Tribunal judiciaire de Avignon, le 9 décembre 2025, n°25/00332

Le tribunal judiciaire d’Avignon, statuant en référé le 9 décembre 2025, était saisi d’une demande en résiliation de bail et expulsion pour impayés de loyers. Les demandeurs, héritiers présumés de la bailleuse originelle, sollicitaient également le paiement de sommes provisionnelles. Le défendeur était défaillant. La juridiction avait ordonné la production d’un acte successoral complet pour établir la qualité à agir. Elle devait se prononcer sur la recevabilité de la demande au regard de cette condition. Par une ordonnance de référé, le juge a débouté les demandeurs de l’intégralité de leurs prétentions pour défaut de preuve de leur intérêt à agir.

La sanction du défaut de preuve de la qualité à agir

Le juge des référés exige la démonstration d’un intérêt légitime à l’action. L’article 31 du Code de procédure civile dispose que l’action est ouverte à tous ceux qui ont un intérêt légitime au succès ou au rejet d’une prétention. Cette condition fondamentale régit l’accès au juge et constitue un préalable à tout examen au fond. En l’espèce, les demandeurs se présentent comme les nouveaux bailleurs suite à un décès. Ils doivent donc prouver leur titre à agir en cette qualité pour réclamer l’exécution des obligations locatives. Le juge rappelle le principe de la charge de la preuve, énoncé à l’article 9 du même code. Il incombe à chaque partie de prouver conformément à la loi les faits nécessaires au succès de sa prétention. La défaillance du défendeur ne dispense pas les demandeurs de cette obligation probatoire initiale.

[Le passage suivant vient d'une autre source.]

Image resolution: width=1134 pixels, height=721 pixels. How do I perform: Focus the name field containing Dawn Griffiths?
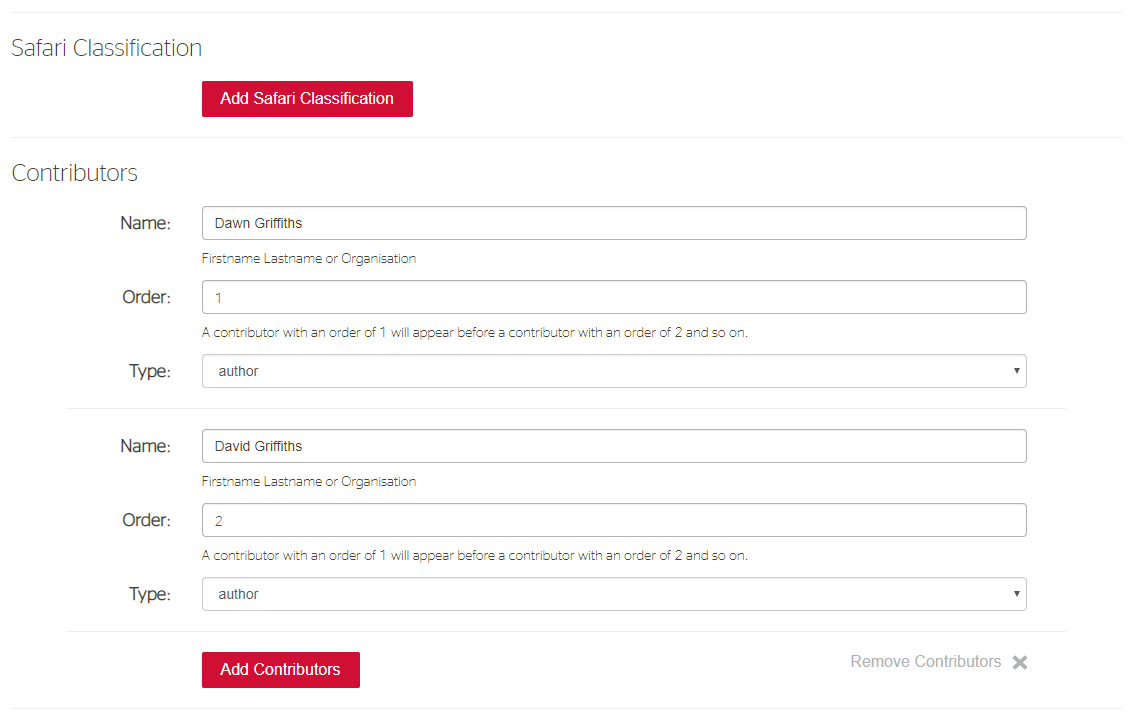click(x=614, y=223)
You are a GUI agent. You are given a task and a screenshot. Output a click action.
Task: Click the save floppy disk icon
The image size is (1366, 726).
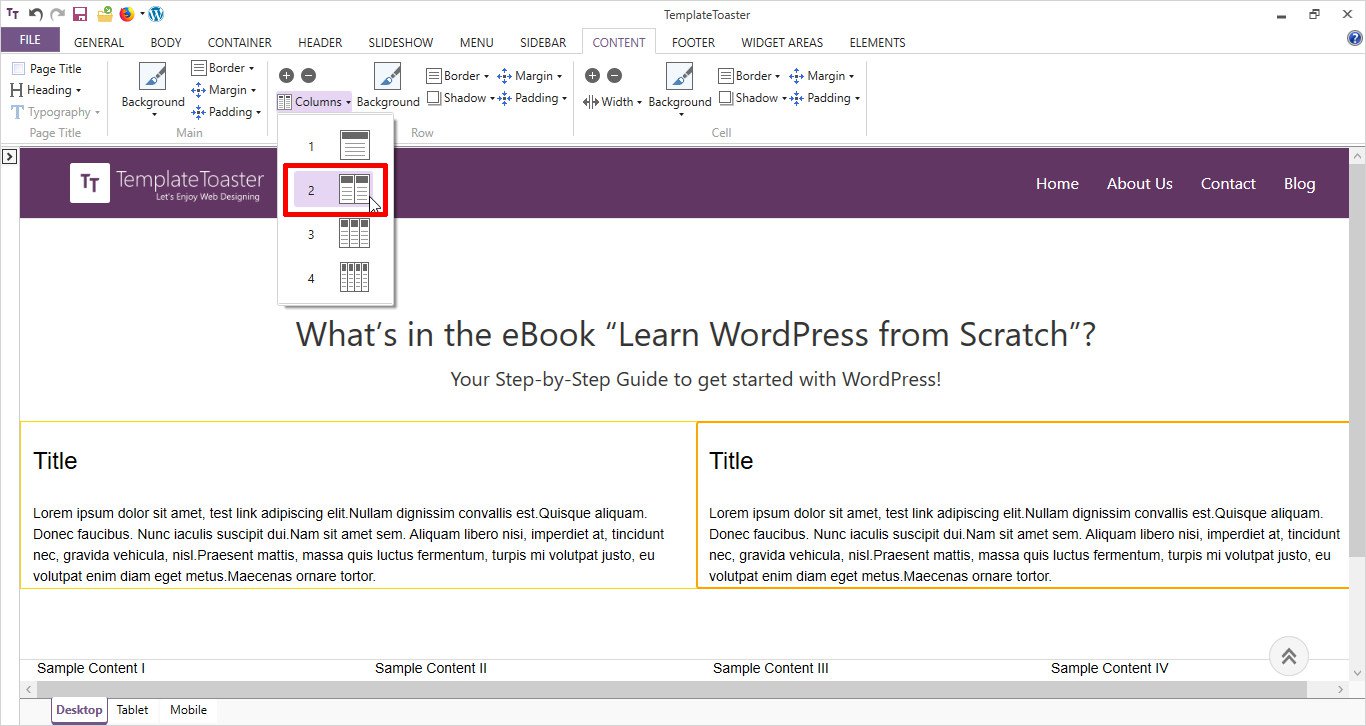pyautogui.click(x=80, y=14)
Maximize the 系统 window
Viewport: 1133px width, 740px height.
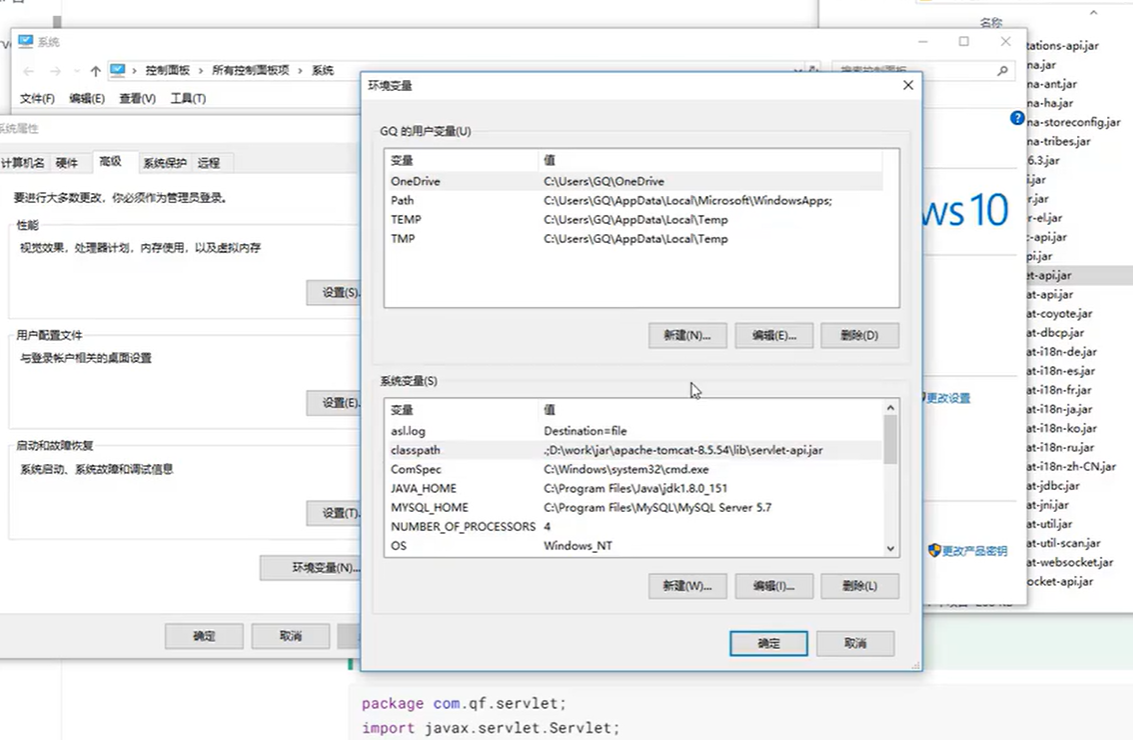(963, 42)

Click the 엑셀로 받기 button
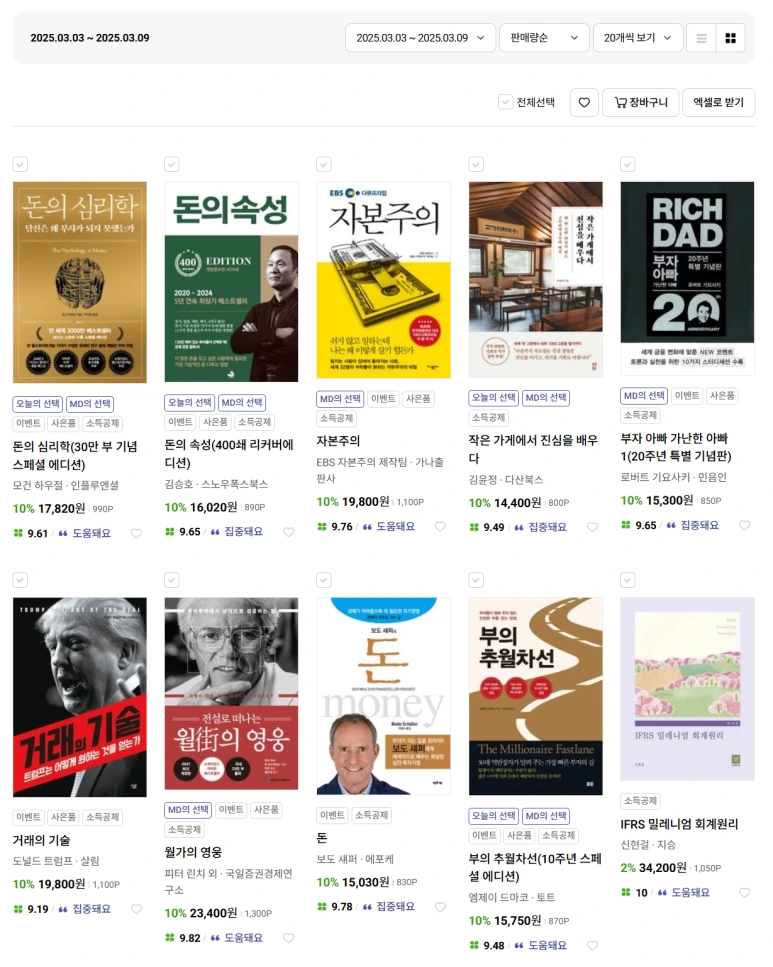(718, 102)
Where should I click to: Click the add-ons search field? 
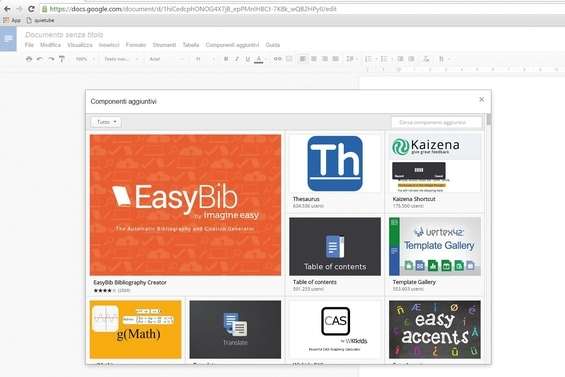click(436, 123)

La portée de cette exigence est rigoureuse en matière de preuve documentaire. La juridiction avait déjà ordonné la réouverture des débats pour une production régulière. Elle avait demandé l’intégralité de l’acte successoral établi le 23 octobre 2023 afin qu’ils démontrent leur qualité à agir. Cette injonction précise souligne le caractère essentiel d’une pièce complète. Or, les demandeurs ont de nouveau produit un document tronqué. Il apparaît que les demandeurs ont de nouveau produit le même document ne comportant que les pages impaires. Cette reproduction de l’irrégularité initiale est constitutive d’une carence probatoire décisive. Le juge en déduit l’impossibilité de vérifier les droits dont ils disposent sur les locaux donnés à bail. Cette insuffisance entraîne nécessairement l’irrecevabilité de leur action, sans qu’il soit besoin d’examiner le bien-fondé des demandes.

Les conséquences procédurales de l’irrecevabilité

Le rejet des demandes s’impose malgré l’absence de contestation sérieuse. Le juge des référés peut ordonner des mesures qui ne se heurtent à aucune contestation sérieuse. L’absence du défendeur pourrait laisser supposer une absence de contestation. Toutefois, la régularité de la demande constitue un préalable absolu. La qualité à agir des demandeurs est une condition de recevabilité qui s’impose au juge. Il ne peut y suppléer, même en présence d’un défendeur défaillant. La solution illustre que l’office du juge comprend le contrôle d’office des conditions de l’action. La défaillance d’une partie ne libère pas le juge de son devoir de vérifier la régularité de la procédure. Cette analyse protège le principe du contradictoire et la sécurité juridique. Elle évite qu’une décision soit rendue au profit d’une personne sans titre.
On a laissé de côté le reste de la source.